***** ページ抜粋
2017年03月16日

いまさらながら『蹴りたい背中』(綿矢りさ)

『蹴りたい背中』(綿矢りさ・河出文庫)

いまさらながらの『蹴りたい背中』。
金原ひとみさんとの芥川賞ダブル受賞が
おおきな「事件」だったせいか、なんとなく手をだせずにいた。
朝日新聞に連載された『わたしをくいとめて』をよんでから、
綿矢りささんが気になってきた。

わたしがいうまでもないけれど、とてもうまくかかれている。
わかくなければかけない高校生活を、
綿矢さんならではの世界観で形づくる。
経験豊富な作家をおもわせる構成力があり、
なによりも、おもしろくよませる。
河出文庫の解説は、斎藤美奈子さんによるもので、
出版された2007年当時から別格のあつかいだったのがわかる
(そりゃそうだ。「事件」だったのだから)。
**********
## 問題
A) 書評の「2017年03月16日」から「わたしがいうまでもないけれど、とてもうまくかかれている。」までを、最後の語句も含めてそのまま書き写してください。
B) 下の行のうち、「Task: Open the LinX File menu」を含む行から「This screenshot has width=1036, height=402.」を含む行まで（両端を含む）を、「Screen dimensions」を「Screen size」に差し替え、ほかは変えずに書き出してください。
***** 入力データ
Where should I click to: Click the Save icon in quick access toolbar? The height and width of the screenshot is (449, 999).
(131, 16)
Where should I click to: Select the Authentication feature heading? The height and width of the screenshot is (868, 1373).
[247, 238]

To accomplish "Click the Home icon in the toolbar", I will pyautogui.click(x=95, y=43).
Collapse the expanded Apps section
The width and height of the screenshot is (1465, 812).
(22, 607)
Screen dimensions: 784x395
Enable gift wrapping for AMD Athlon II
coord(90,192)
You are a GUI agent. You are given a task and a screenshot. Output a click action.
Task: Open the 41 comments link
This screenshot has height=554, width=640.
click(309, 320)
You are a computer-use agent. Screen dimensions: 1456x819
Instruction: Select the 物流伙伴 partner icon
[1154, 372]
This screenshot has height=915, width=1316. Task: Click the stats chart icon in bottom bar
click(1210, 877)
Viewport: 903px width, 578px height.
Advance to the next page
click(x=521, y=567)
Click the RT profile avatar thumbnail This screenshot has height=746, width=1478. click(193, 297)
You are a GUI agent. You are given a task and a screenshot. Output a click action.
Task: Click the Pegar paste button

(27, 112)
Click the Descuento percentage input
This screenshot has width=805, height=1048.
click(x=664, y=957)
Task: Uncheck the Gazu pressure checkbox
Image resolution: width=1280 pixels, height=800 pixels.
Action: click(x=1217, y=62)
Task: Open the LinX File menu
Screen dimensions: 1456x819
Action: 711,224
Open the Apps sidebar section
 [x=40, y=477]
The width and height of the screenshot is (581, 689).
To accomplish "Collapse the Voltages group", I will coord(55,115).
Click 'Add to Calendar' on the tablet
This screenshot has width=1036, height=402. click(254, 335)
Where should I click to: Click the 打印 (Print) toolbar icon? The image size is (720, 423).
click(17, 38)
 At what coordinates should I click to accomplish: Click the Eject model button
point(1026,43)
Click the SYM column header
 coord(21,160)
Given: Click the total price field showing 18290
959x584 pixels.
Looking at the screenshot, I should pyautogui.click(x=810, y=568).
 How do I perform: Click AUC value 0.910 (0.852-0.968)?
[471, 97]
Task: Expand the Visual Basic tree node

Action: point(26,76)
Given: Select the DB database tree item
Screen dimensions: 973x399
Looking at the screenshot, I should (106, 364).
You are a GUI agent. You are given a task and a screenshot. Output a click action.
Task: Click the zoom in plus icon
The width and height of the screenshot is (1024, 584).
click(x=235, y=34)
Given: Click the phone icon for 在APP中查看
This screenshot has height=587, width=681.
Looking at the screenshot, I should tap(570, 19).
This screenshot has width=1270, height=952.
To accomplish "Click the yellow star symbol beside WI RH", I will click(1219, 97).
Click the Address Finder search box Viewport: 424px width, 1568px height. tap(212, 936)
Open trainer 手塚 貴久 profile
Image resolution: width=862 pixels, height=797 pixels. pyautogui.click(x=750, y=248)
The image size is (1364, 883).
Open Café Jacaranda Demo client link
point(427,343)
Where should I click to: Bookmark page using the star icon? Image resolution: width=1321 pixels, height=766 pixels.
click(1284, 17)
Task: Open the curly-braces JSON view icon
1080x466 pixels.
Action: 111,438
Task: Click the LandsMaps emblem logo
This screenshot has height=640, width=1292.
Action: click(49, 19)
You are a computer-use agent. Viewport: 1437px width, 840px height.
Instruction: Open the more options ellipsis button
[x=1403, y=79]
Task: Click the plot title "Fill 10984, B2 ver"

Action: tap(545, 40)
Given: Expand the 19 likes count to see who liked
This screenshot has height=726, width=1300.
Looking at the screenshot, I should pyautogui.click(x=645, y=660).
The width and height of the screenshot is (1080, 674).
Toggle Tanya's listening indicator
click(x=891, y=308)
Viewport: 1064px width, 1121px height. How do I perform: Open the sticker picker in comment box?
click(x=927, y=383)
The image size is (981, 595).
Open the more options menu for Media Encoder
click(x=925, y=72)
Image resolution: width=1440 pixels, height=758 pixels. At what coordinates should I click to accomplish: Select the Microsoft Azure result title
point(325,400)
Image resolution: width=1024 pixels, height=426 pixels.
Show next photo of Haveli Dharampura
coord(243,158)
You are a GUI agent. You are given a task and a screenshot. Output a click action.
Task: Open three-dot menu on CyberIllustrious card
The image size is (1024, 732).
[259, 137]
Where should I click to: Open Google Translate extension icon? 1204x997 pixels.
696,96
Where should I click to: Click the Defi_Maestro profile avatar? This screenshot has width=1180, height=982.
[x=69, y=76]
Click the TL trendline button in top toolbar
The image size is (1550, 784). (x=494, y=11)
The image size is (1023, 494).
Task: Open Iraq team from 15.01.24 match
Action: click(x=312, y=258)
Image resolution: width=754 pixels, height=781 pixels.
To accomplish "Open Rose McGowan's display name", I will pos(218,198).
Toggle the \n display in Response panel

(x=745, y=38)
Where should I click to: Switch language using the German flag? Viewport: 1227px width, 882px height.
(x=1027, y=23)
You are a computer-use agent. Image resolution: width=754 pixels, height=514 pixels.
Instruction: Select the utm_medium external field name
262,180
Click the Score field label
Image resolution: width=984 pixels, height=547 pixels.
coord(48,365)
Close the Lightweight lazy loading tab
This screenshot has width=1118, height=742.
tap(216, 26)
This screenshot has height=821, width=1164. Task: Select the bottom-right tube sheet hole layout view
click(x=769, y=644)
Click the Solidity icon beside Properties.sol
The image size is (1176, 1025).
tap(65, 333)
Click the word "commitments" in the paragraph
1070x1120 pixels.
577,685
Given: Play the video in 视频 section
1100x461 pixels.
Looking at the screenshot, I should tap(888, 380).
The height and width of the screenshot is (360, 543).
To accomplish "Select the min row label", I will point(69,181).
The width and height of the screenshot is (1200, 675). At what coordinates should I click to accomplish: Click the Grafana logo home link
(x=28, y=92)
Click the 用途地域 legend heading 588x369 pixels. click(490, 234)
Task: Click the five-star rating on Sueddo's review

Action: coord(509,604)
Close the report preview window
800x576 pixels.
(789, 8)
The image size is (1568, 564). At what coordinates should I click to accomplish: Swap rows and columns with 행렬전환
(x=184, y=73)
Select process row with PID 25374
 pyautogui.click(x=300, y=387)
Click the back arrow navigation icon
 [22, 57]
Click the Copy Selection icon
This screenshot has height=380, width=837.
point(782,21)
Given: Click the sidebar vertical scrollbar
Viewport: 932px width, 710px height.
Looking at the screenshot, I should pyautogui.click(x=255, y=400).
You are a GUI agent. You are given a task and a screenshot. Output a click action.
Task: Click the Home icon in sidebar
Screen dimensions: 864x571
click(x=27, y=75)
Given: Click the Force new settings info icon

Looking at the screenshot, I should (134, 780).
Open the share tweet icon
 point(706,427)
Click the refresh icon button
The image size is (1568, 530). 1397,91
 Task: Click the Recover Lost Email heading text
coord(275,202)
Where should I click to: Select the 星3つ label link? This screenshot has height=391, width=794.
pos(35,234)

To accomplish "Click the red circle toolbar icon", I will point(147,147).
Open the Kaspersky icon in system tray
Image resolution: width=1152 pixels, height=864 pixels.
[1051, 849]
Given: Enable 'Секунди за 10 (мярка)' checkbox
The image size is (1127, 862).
**********
## 解答
A)
2017年03月16日

いまさらながら『蹴りたい背中』(綿矢りさ)

『蹴りたい背中』(綿矢りさ・河出文庫)

いまさらながらの『蹴りたい背中』。
金原ひとみさんとの芥川賞ダブル受賞が
おおきな「事件」だったせいか、なんとなく手をだせずにいた。
朝日新聞に連載された『わたしをくいとめて』をよんでから、
綿矢りささんが気になってきた。

わたしがいうまでもないけれど、とてもうまくかかれている。

B)
Task: Open the LinX File menu
Screen size: 1456x819
Action: 711,224
Open the Apps sidebar section
 [x=40, y=477]
The width and height of the screenshot is (581, 689).
To accomplish "Collapse the Voltages group", I will coord(55,115).
Click 'Add to Calendar' on the tablet
This screenshot has width=1036, height=402. click(254, 335)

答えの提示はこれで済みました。